Google recently identified ‘Clickjacking’ as an emerging threat to cost-per-click display ads. This is a type of web attack where the appearance of a website is changed so that a victim does not realise they are clicking on one or more ads. For example, a user may intend to click on a video play button or menu item, but instead clicks an invisible ad unit. They reacted quickly by rolled out new defences to protect advertisers against this threat by using a combination of technology, operations, and policy.
Earlier this year when Google’s operations team identified Clickjacking activity on the display network, they moved swiftly to terminate accounts, removing entities involved in, or attempting to use, this technique to trick users. The engineering team worked in parallel to quickly release a filter to automatically exclude this type of invalid traffic across display ads.

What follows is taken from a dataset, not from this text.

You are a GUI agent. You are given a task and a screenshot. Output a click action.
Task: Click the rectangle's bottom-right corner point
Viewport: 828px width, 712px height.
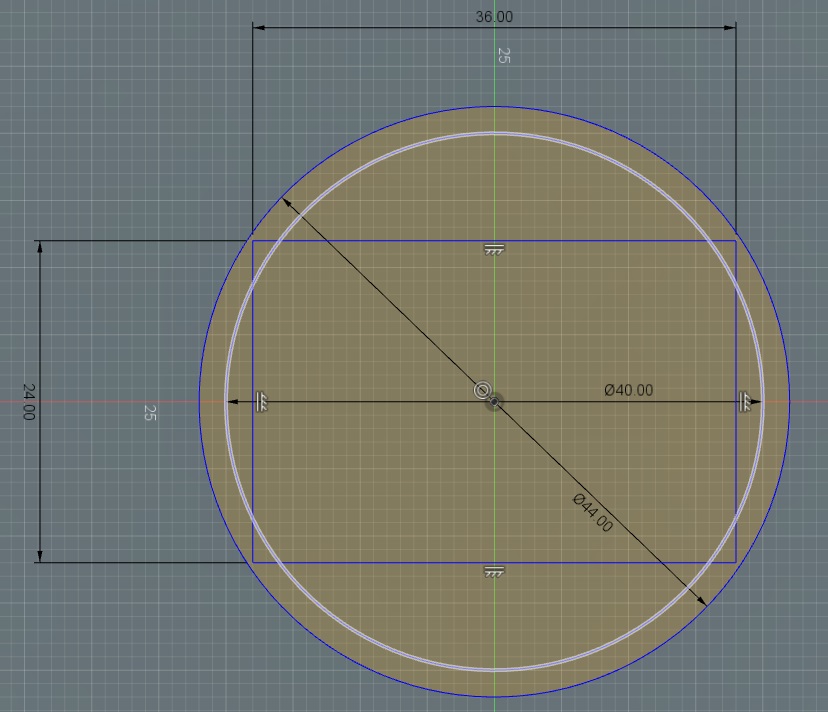[x=736, y=562]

This approach delivered a two-phase solution to publishers who violated Google’s policies: firstly, the operations team cleaned out publishers from the ad systems; secondly, engineers built a new filter as a durable defence to protect against Clickjacking traffic.

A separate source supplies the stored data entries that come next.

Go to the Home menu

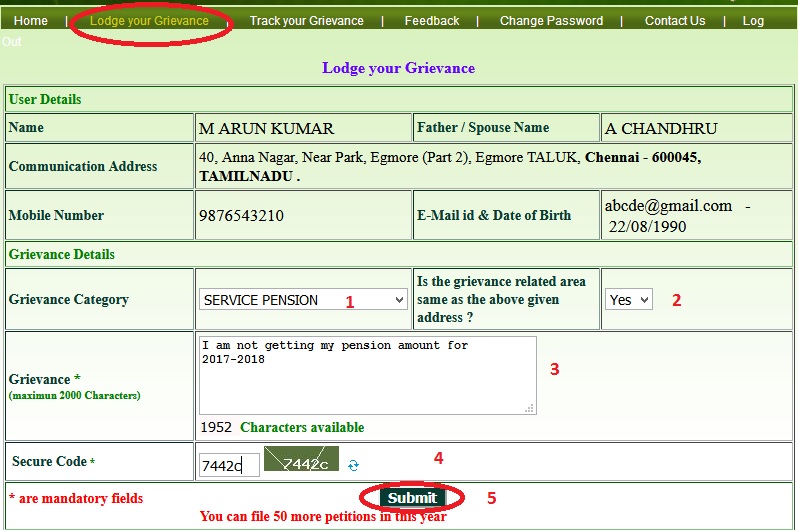(x=31, y=20)
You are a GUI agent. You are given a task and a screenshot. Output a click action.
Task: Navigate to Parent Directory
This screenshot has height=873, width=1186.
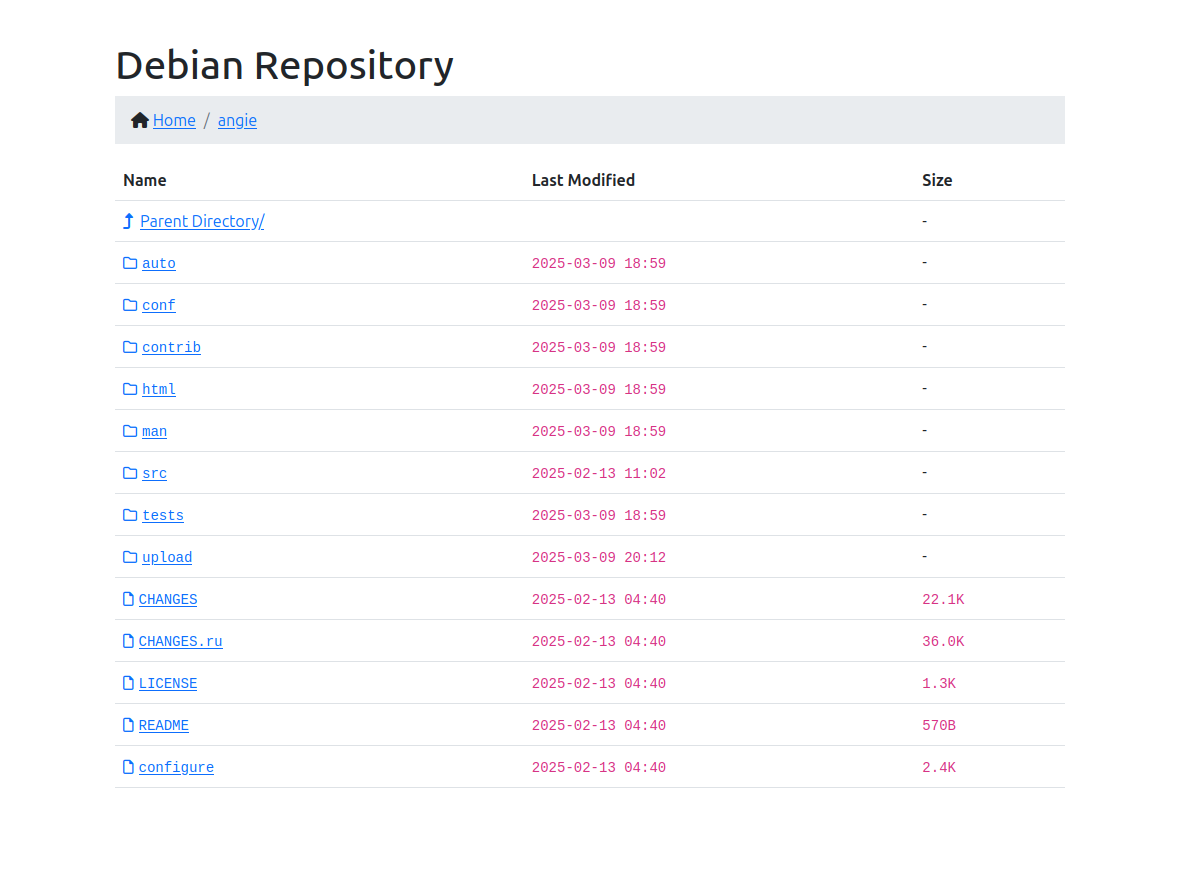pos(202,221)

The combined Clickjacking defences operate at considerable scale, analysing display ad placements across mobile and desktop platforms, evaluating a variety of characteristics. When the system detects a Clickjacking attempt (or an normal ‘invalid click’), Google zeros-in on the traffic attributed to that placement, and removes it from upcoming payment reports to ensure that advertisers are not charged for those clicks.
Ad traffic quality has always been a priority to Google, which has consistently put in place sophisticated technology to detect and not charge for, or eradicate, ‘invalid clicks’. It’s swift to respond when such emerging threats appear and the combined defences work well to combat those.